Selon Izawa, ce retour aux sources présente plusieurs avantages écologiques. D’une part, cela évite l’utilisation massive de produits chimiques nécessaires au traitement des eaux usées. D’autre part, cela enrichit le sol, car les matières fécales servent d’engrais naturel. Les feuilles mortes, animaux décédés et excréments se transforment ainsi en terre nutritive grâce à l’action des champignons, favorisant la croissance des forêts.
Les pratiques du Noguso
Le Noguso nécessite une certaine préparation. Izawa guide ses adeptes avec des étapes précises pour pratiquer le Noguso de manière respectueuse et hygiénique :
- Creuser un trou : Cela permet de s’assurer qu’aucun résidu ne reste exposé.
- S’essuyer avec des feuilles : Izawa recommande l’utilisation de feuilles de peuplier argenté, idéales par leur taille et texture.
- Utiliser une bouteille d’eau : Pour se nettoyer après avoir fait ses besoins.
- Marquer l’endroit : Avec des brindilles pour signaler l’emplacement du trou rempli.
Cette technique non seulement réduit l’utilisation de papier toilette, mais rend également l’expérience plus agréable selon ses pratiquants. En effet, les feuilles offrent une alternative douce et biodégradable.
Impacts écologiques positifs
L’un des arguments majeurs de Masana Izawa est l’impact minimal que cette pratique a sur l’environnement. En excluant le traitement énergivore des eaux usées, on permet à la nature de faire son travail de décomposition sans intervention humaine.
Cependant, cette pratique demande quelques précautions. Il est crucial de vérifier l’absence de résidus médicamenteux dans les excréments afin de ne pas perturber l’équilibre naturel du sol. Izawa démontre que, dans des conditions optimales, les excréments humains sont rapidement et entièrement décomposés en éléments nutritifs bénéfiques pour le sol.
Préoccupation sanitaire et historique
Bien que bénéfique pour l’environnement, le Noguso comporte certains risques sanitaires. L’histoire de Tokyo, anciennement Edo, révèle qu’environ 70 % des habitants souffraient d’infections parasitaires à cause de l’utilisation des excréments comme fertilisants agricoles.
Kazumichi Fujii, pédologue, rappelle qu’il est essentiel de prendre des mesures de sécurité adéquates lorsqu’on adopte de telles pratiques. Éviter la consommation accidentelle de sol contaminé est primordial pour prévenir les infections.
Un mouvement vers la durabilité
Le changement climatique et l’intérêt croissant pour des modes de vie durables encouragent de plus en plus de personnes à s’approprier des pratiques comme le Noguso. Le désir de vivre en harmonie avec la nature et de réduire son empreinte écologique alimente cet engouement, notamment chez les jeunes générations influencées par des mouvements comme celui de Greta Thunberg.

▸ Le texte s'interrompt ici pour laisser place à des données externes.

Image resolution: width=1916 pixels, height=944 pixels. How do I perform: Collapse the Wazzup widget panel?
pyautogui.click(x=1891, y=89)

Izawa croit fermement que ce retour à des méthodes naturelles peut inspirer d’autres communautés à travers le monde, surtout à une époque où la conscience écologique est en pleine expansion. Bien que le Noguso soit encore interdit au Japon, la prise de conscience que génère cette pratique pourrait amorcer des changements importants dans notre rapport à l’environnement.
Une influence durable
Masana Izawa n’est pas seul dans sa quête; son domaine, Poopland, accueille régulièrement des visiteurs curieux de découvrir ses enseignements. Sa résidence Fundo-an, vieille de plusieurs siècles, sert de centre d’apprentissage où se mêlent conférences et ateliers pratiques.
En partageant son savoir et ses expériences, Izawa continue d’éveiller les consciences sur la nécessité et les bénéfices du Noguso. Cette approche pragmatique et passionnée attire chaque année de plus en plus de défenseurs de l’environnement, convaincus que des gestes simples peuvent engendrer des changements significatifs.